Rewrite the data below, replacing every occurrence of "At what coordinates should I click to accomplish" with "Where should I click to do this" and leaving everything else unchanged.

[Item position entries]
***

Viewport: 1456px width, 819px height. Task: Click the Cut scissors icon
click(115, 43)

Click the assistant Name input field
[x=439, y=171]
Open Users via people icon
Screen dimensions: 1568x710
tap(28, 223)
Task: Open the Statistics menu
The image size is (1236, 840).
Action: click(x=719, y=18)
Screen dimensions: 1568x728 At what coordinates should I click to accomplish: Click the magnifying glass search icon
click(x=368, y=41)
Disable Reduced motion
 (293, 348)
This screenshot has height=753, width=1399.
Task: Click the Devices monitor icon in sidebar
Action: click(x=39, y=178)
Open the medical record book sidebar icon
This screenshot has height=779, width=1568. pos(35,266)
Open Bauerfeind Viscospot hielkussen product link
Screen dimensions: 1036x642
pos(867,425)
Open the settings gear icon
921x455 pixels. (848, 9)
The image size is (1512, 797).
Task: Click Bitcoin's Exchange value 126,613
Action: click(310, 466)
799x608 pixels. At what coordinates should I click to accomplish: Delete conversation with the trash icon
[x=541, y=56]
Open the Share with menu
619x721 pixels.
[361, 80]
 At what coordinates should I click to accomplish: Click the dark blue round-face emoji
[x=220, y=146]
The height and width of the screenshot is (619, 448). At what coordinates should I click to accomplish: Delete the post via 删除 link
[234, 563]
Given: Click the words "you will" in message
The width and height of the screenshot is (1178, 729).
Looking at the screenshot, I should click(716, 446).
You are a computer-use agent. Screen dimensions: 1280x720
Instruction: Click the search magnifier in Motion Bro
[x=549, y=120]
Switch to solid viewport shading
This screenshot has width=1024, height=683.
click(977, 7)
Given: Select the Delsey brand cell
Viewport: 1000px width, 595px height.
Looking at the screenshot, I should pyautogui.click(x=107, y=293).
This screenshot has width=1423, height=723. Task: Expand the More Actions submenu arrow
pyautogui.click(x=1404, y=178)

***

* [Result]:
Viewport: 1456px width, 819px height. Task: Click the Cut scissors icon
click(115, 43)

Click the assistant Name input field
[x=439, y=171]
Open Users via people icon
Screen dimensions: 1568x710
tap(28, 223)
Task: Open the Statistics menu
The image size is (1236, 840).
Action: click(x=719, y=18)
Screen dimensions: 1568x728 Where should I click to do this: Click the magnifying glass search icon
click(x=368, y=41)
Disable Reduced motion
 (293, 348)
This screenshot has height=753, width=1399.
Task: Click the Devices monitor icon in sidebar
Action: click(x=39, y=178)
Open the medical record book sidebar icon
This screenshot has height=779, width=1568. pos(35,266)
Open Bauerfeind Viscospot hielkussen product link
Screen dimensions: 1036x642
pos(867,425)
Open the settings gear icon
921x455 pixels. (848, 9)
The image size is (1512, 797).
Task: Click Bitcoin's Exchange value 126,613
Action: click(310, 466)
799x608 pixels. Where should I click to do this: Delete conversation with the trash icon
[x=541, y=56]
Open the Share with menu
619x721 pixels.
[361, 80]
 Where should I click to do this: Click the dark blue round-face emoji
[x=220, y=146]
The height and width of the screenshot is (619, 448). Where should I click to do this: Delete the post via 删除 link
[234, 563]
Given: Click the words "you will" in message
The width and height of the screenshot is (1178, 729).
Looking at the screenshot, I should click(716, 446).
You are a computer-use agent. Screen dimensions: 1280x720
Instruction: Click the search magnifier in Motion Bro
[x=549, y=120]
Switch to solid viewport shading
This screenshot has width=1024, height=683.
click(977, 7)
Given: Select the Delsey brand cell
Viewport: 1000px width, 595px height.
Looking at the screenshot, I should pyautogui.click(x=107, y=293).
This screenshot has width=1423, height=723. Task: Expand the More Actions submenu arrow
pyautogui.click(x=1404, y=178)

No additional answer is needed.